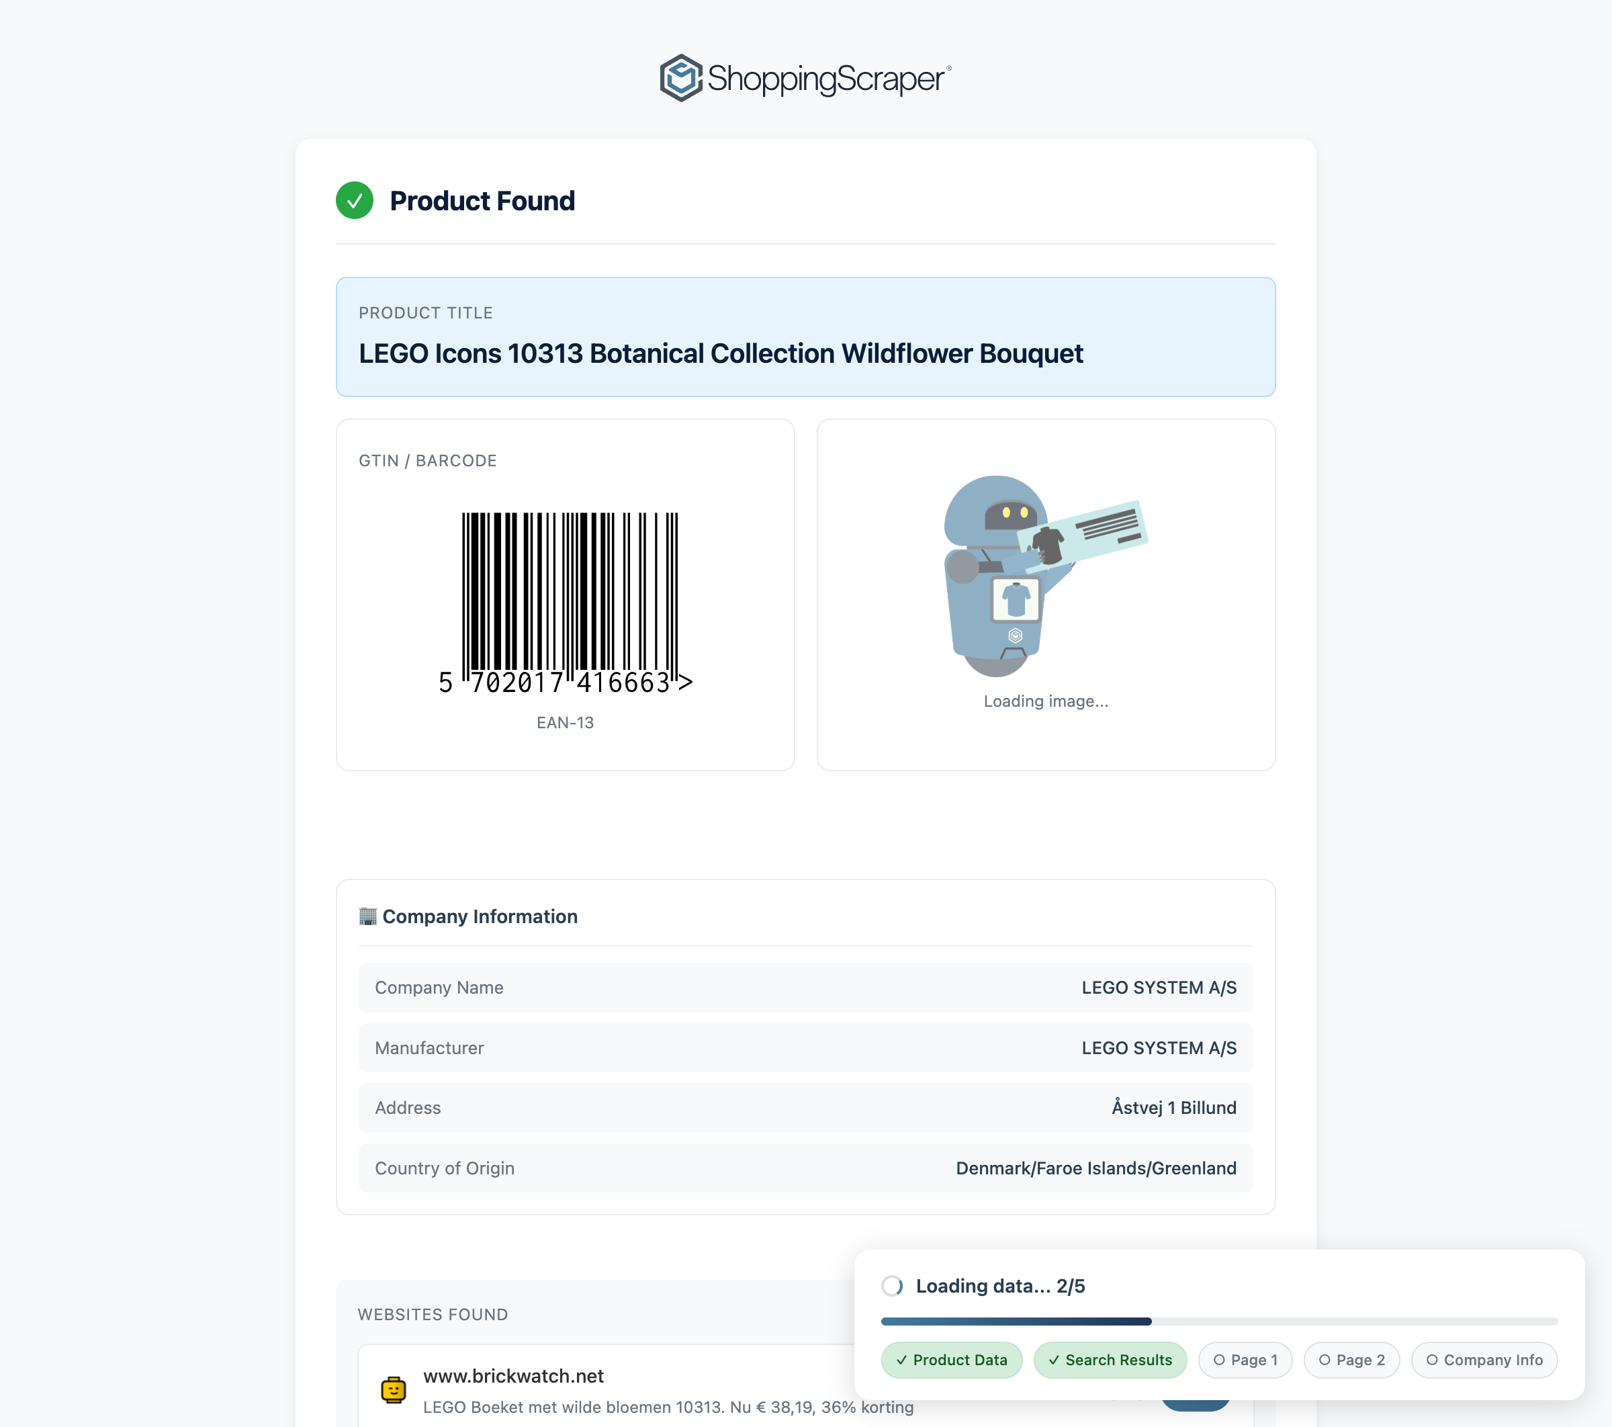Open the www.brickwatch.net website link
1612x1427 pixels.
pos(513,1376)
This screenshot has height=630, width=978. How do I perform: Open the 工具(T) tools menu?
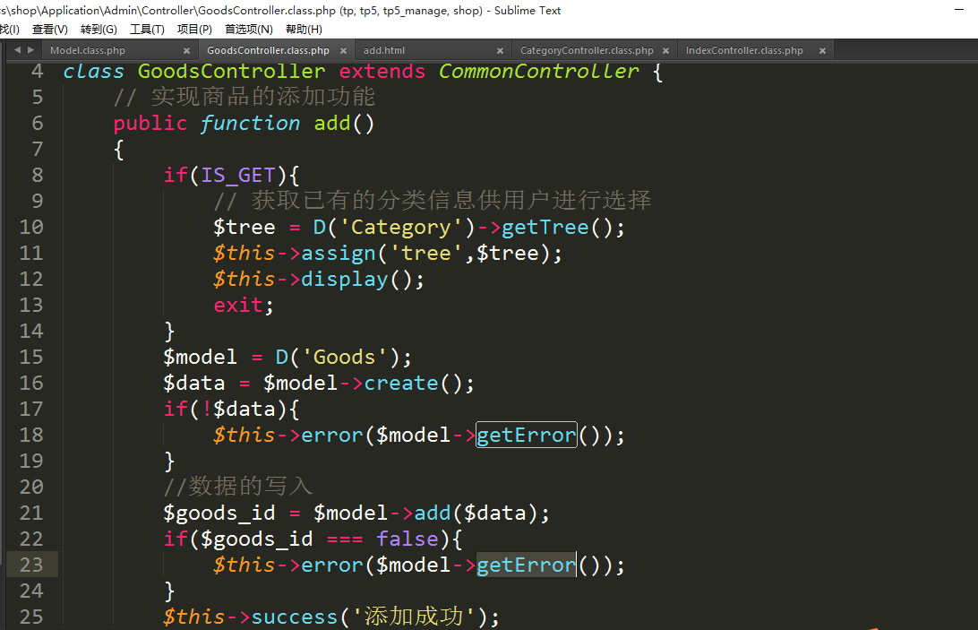coord(147,30)
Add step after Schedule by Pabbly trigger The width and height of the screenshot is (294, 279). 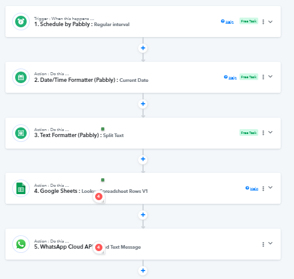coord(143,48)
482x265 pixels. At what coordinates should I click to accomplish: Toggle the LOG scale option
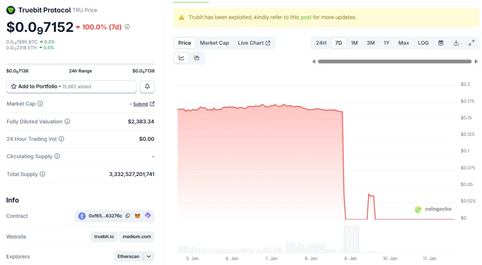pyautogui.click(x=423, y=43)
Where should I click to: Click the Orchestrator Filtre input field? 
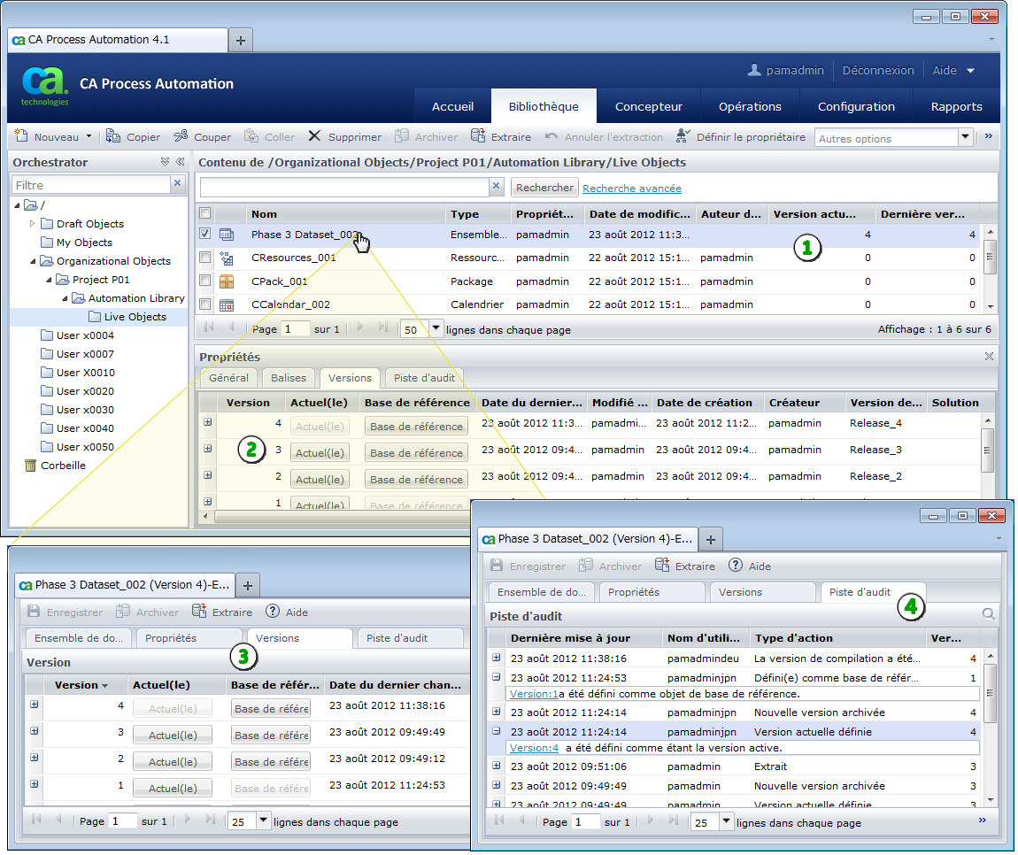(x=90, y=185)
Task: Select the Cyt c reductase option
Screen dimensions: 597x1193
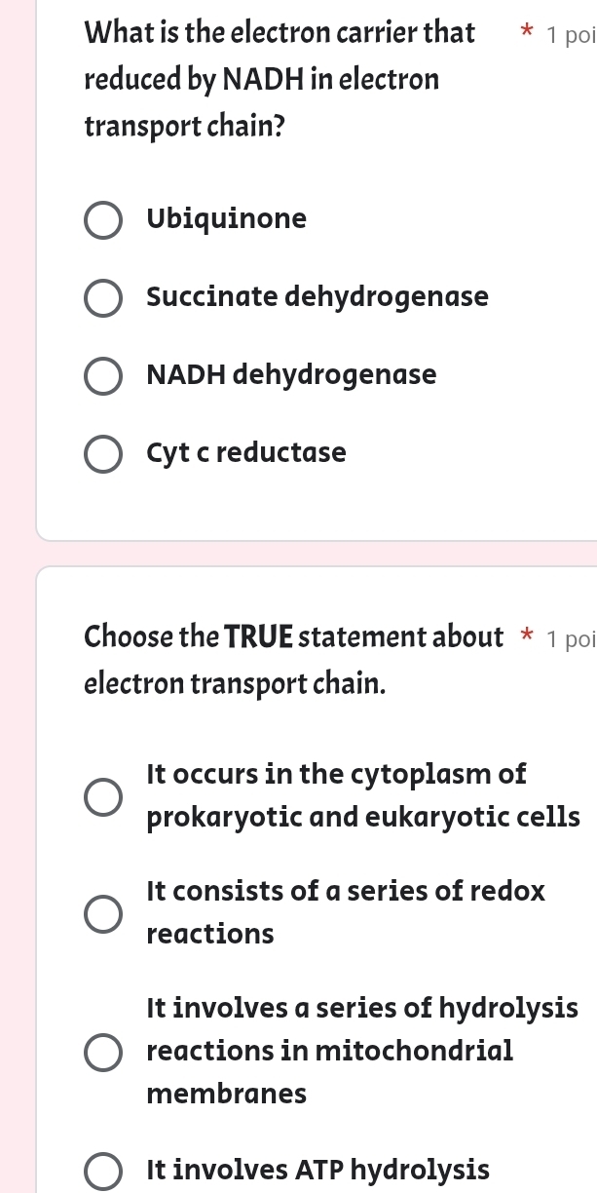Action: [x=103, y=453]
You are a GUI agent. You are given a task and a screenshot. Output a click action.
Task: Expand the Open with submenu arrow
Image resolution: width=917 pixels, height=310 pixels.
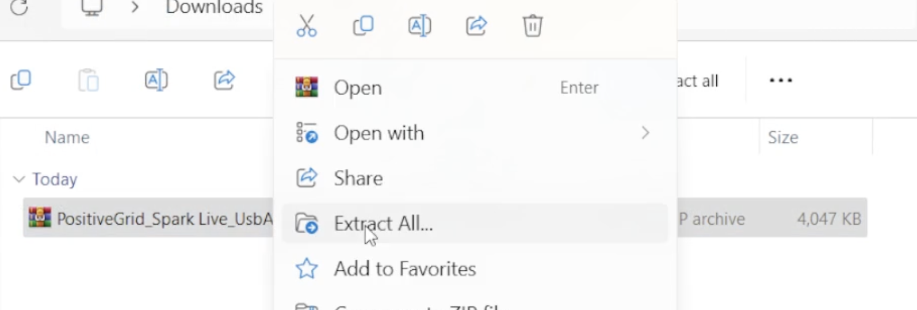tap(645, 133)

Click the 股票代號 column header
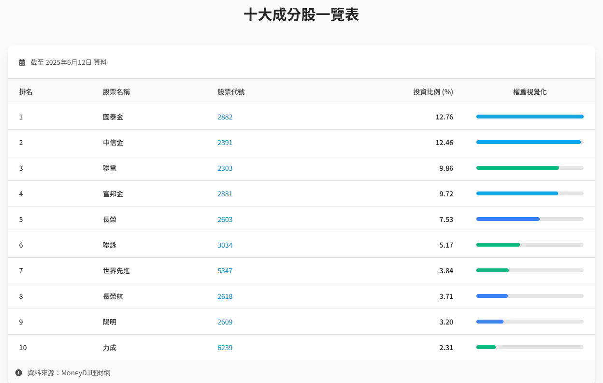tap(230, 91)
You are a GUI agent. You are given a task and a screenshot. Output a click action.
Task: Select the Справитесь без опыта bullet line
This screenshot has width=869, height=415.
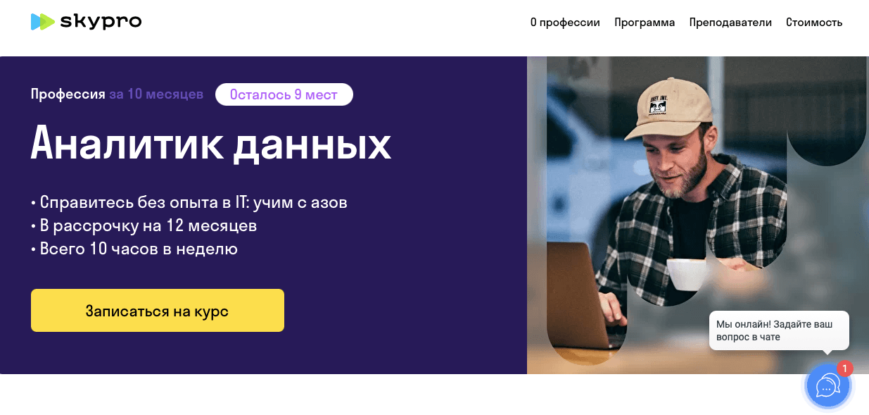(x=189, y=203)
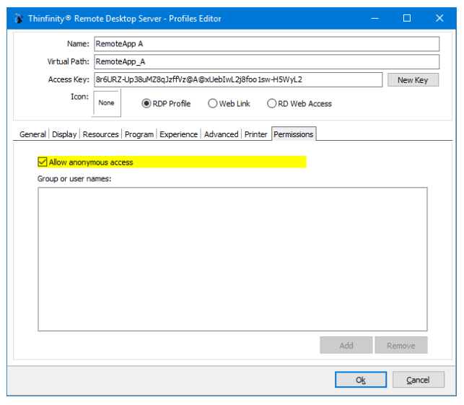Select the Web Link radio option

point(212,103)
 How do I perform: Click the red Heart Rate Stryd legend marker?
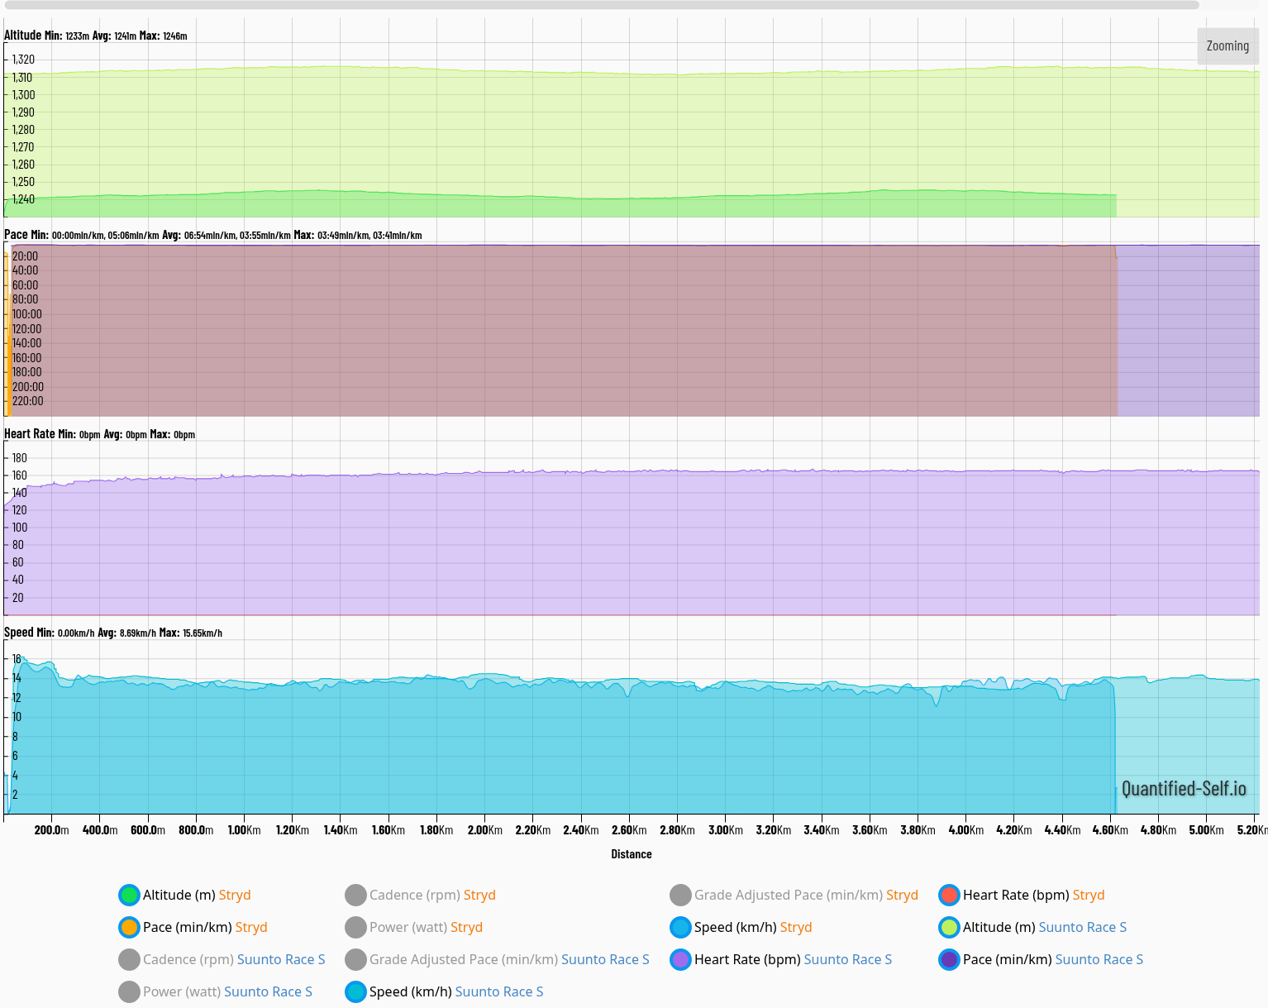tap(949, 895)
+ + + + + + +
[Directions]
Retype only the lines from the line with "How do I perform: Click" through the last line of the data. Keep both ends and skip the pictures.

[Answer for this exercise]
 How do I perform: Click the red Heart Rate Stryd legend marker?
tap(949, 895)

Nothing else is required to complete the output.